In the listing below, could you reproduce the part that starts with the line containing "so click(x=1275, y=27)." and ends with the line containing "the 1th character", replacing "magnifying glass" with "search" and changing nothing else?
· · ·
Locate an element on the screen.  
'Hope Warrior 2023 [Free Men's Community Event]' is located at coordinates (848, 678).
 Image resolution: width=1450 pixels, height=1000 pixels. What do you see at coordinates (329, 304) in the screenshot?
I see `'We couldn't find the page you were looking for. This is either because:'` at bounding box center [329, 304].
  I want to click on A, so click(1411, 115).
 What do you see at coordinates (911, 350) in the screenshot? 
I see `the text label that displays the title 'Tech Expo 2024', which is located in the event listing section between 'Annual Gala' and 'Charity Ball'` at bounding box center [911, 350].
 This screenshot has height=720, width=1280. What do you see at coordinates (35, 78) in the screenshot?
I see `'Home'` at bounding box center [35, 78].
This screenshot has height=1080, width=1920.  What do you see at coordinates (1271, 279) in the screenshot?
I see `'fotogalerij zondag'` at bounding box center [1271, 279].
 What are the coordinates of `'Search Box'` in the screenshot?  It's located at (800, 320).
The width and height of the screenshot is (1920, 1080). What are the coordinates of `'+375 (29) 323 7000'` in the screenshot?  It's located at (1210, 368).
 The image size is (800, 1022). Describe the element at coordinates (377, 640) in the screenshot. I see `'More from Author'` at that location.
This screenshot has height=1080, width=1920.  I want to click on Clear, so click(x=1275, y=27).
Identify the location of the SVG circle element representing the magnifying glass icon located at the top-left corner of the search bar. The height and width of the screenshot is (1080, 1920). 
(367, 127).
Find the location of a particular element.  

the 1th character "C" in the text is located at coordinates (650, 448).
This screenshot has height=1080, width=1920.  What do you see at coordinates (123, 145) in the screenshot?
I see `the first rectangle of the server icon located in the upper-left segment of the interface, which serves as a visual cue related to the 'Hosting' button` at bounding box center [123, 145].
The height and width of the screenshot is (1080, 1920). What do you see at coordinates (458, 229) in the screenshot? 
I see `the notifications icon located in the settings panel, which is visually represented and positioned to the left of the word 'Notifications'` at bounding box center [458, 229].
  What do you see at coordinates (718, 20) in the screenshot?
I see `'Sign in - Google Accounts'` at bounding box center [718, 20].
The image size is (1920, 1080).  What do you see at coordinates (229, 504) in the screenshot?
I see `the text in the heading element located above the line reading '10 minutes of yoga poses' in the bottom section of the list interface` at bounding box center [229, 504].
· · ·
- _Full solution_
This screenshot has height=1080, width=1920.  I want to click on Clear, so click(x=1275, y=27).
Identify the location of the SVG circle element representing the search icon located at the top-left corner of the search bar. The height and width of the screenshot is (1080, 1920). 
(367, 127).
Find the location of a particular element.  

the 1th character "C" in the text is located at coordinates (650, 448).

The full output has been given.